# Looking for Ideas: Carnival Theme?



## Red (Aug 10, 2009)

I purchased The Misfortune Teller prop from Spirit along with some carnival lights. I figured since she's kind of my big item for this year I'd use her as a centerpiece for a theme of a carnival. Only ideas I have so far are a gypsy table with a motorized Ouija board and a crystal ball and that's about it. Any ideas would be appreciated!  Also this will be a garage set-up so I was also wondering what would be good for covering the walls? (The walls are plywood.)


----------



## spydermonkey (Oct 11, 2010)

Of course it should be Carn Evil and psycho clowns are always good. You must post the motorized Ouija board..that sounds cool.


----------



## Kev730 (Feb 25, 2012)

Here are some Ideas.
































Ice cream man from Faceoff Burtonesque Episode. I thought he could be made into a dummy. 

















Some Masks For the Icecream Man







Chunk the Clown







Cutup Clown







Eye Scream Clown







Popcorn Clown







Rotten Cotton Candy Clown


----------



## Ghost of Spookie (Sep 28, 2008)

Check out the Party area of the forum. There is a great, long thread for 2012 with tons of ideas and there's a new thread for 2013 for this year's haunts. Sure you will find something there you will like!

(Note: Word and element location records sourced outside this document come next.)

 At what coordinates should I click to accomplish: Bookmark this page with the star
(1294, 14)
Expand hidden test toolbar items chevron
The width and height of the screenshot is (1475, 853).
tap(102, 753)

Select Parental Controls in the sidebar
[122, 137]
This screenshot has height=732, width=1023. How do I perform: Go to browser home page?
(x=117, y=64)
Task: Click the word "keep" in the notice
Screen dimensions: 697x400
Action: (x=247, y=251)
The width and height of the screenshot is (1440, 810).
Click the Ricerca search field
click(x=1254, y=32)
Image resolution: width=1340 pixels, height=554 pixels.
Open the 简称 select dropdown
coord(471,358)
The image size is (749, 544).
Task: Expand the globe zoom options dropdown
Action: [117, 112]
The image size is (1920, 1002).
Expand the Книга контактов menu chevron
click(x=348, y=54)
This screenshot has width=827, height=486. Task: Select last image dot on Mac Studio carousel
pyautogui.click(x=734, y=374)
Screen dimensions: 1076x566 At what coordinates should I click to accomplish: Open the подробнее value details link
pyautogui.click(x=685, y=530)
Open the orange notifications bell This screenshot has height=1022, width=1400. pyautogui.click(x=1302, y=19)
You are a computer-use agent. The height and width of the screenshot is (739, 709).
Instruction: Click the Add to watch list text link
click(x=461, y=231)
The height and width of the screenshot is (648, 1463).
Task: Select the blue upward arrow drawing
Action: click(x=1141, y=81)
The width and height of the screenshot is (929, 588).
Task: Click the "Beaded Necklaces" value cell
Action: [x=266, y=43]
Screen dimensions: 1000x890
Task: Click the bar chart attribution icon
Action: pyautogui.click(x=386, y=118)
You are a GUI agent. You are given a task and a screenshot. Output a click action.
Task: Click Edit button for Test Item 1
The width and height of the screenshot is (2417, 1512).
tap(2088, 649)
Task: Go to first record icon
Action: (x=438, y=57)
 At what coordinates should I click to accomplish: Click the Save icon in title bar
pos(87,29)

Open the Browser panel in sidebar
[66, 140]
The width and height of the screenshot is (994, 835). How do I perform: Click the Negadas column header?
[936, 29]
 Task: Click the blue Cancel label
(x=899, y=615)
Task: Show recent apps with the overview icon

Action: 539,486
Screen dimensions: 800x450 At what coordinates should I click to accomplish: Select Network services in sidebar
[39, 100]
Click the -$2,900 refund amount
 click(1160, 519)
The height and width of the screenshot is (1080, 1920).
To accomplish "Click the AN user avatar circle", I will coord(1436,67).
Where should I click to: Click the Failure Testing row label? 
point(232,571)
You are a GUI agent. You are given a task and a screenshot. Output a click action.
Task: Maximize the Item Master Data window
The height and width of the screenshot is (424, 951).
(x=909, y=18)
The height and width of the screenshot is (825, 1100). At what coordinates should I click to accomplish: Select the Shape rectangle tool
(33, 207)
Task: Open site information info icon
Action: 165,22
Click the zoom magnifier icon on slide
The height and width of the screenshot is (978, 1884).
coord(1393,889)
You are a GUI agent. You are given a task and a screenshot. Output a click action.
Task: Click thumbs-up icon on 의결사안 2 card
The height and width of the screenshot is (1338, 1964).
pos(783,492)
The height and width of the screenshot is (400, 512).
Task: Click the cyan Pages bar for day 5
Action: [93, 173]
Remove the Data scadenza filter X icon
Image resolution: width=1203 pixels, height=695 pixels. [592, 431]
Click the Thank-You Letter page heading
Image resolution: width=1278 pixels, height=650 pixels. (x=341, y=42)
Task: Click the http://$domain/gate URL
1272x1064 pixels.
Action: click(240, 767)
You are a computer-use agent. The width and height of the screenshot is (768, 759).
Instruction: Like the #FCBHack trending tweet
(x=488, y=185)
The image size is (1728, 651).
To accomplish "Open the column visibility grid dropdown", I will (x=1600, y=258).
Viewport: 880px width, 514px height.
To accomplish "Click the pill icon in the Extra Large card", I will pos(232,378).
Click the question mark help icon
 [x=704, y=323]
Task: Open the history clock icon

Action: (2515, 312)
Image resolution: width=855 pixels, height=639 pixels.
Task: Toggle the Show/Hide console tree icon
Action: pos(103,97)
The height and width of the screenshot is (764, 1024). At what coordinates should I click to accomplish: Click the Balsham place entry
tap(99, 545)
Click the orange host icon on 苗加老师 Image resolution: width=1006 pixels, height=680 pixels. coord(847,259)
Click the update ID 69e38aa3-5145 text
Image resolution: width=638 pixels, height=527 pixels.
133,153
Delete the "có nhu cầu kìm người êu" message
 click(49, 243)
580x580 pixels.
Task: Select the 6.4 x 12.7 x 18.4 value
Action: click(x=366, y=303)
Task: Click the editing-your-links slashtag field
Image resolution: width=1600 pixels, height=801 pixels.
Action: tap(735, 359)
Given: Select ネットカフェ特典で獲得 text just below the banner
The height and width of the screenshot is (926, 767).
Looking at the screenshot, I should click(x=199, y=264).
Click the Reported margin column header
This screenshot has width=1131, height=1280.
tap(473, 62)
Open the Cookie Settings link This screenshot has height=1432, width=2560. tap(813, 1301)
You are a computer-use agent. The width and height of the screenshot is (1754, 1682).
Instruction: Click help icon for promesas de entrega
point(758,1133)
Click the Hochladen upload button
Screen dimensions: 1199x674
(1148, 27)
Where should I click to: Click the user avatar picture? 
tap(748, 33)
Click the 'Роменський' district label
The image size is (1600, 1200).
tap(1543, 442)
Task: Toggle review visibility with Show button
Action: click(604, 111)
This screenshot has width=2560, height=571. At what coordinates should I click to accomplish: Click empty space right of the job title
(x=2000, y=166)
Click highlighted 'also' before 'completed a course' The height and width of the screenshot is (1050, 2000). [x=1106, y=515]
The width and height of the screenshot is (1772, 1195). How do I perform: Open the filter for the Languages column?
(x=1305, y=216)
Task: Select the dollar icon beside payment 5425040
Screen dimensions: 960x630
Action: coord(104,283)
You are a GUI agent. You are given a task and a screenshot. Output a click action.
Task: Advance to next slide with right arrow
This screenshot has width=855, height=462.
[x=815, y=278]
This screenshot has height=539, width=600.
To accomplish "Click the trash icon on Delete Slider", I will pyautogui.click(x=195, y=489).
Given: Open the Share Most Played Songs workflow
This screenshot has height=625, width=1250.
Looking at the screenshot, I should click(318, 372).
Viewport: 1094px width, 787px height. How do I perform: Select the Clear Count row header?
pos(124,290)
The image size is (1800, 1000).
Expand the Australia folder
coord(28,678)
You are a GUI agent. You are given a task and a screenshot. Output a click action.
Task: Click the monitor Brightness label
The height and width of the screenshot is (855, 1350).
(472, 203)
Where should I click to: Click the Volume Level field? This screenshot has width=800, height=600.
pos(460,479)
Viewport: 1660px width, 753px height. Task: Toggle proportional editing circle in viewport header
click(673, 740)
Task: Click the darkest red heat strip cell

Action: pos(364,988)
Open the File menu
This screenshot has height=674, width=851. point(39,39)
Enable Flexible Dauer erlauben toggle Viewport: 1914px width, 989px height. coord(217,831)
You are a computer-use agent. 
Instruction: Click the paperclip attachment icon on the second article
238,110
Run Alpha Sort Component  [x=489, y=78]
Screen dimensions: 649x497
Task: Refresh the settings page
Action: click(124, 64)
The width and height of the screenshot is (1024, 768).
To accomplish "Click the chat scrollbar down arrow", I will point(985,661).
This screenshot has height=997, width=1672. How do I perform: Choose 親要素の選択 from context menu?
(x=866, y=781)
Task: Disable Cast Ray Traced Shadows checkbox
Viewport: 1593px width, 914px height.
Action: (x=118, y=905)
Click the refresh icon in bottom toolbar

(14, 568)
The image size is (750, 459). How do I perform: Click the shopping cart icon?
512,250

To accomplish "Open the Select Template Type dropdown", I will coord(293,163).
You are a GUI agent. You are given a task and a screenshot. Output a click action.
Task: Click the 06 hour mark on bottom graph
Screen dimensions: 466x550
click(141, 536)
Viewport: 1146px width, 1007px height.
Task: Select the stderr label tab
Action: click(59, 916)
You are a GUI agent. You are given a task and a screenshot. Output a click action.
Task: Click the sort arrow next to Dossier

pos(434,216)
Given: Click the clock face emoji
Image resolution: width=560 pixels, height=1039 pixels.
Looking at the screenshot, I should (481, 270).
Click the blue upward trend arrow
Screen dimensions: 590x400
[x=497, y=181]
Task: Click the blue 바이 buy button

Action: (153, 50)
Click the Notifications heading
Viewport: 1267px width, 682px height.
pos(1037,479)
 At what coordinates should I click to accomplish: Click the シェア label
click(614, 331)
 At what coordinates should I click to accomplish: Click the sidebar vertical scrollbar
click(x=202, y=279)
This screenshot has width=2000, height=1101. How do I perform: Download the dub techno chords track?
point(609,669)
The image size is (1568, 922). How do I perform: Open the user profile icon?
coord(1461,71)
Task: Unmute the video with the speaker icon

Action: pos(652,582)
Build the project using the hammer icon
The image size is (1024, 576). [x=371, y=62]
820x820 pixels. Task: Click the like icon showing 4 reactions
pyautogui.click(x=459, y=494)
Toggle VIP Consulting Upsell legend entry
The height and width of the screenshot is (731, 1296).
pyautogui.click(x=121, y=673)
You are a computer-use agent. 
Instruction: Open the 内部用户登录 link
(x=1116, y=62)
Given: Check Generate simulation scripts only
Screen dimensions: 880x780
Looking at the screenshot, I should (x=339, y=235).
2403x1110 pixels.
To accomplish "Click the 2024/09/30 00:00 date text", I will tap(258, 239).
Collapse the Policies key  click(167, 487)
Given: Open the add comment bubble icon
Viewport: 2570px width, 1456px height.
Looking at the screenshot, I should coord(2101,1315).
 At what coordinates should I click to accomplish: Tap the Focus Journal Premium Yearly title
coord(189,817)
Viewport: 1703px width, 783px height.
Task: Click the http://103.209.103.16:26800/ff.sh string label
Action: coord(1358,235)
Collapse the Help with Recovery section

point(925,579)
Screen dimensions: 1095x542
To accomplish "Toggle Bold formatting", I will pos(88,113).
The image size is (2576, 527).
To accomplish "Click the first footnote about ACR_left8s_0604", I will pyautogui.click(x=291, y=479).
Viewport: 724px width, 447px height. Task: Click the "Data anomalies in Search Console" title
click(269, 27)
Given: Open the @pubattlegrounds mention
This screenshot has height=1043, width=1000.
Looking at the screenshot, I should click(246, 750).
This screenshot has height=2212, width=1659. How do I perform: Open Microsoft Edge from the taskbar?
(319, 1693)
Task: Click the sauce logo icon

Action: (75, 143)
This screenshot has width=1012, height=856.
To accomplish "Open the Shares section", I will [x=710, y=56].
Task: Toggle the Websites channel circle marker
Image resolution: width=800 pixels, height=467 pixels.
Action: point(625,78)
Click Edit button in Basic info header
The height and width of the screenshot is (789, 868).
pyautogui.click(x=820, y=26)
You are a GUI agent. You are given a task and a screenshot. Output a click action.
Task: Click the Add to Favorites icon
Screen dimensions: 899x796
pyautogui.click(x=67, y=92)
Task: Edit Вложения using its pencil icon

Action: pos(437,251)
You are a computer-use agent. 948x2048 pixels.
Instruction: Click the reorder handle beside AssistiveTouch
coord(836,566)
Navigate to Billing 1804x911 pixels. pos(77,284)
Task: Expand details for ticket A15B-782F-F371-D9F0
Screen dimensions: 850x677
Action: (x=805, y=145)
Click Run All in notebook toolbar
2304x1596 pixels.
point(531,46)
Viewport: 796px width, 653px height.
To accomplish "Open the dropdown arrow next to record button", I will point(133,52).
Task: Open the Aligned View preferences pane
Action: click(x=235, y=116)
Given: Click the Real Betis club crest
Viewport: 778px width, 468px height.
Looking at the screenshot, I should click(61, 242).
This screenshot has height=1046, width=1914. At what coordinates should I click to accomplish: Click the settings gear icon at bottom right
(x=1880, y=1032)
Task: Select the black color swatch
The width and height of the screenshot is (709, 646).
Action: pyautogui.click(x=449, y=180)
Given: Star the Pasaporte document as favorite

A few years ago Devils Chariot and friends did a fantastic yard Carnevil that I also consider must see. Here's 3 threads he has on it over a few years: 

http://www.halloweenforum.com/halloween-props/95211-scarousel-carnival-risk.html

http://www.halloweenforum.com/general-halloween/100234-rasputins-carnival-risk-haunt-hellizondo.html

http://www.halloweenforum.com/halloween-props/103204-rasputins-carnival-risk-video.html


----------



## Zombastic (Oct 26, 2011)

I was a clown last year in my garage. I was behind a polkadot drop panel.
This year I'm making a spinning wheel of death with a colorful swirl pattern on it.
I'm gonna put a trick or treater body on it with some fake knives stuck in the wheel and body.


----------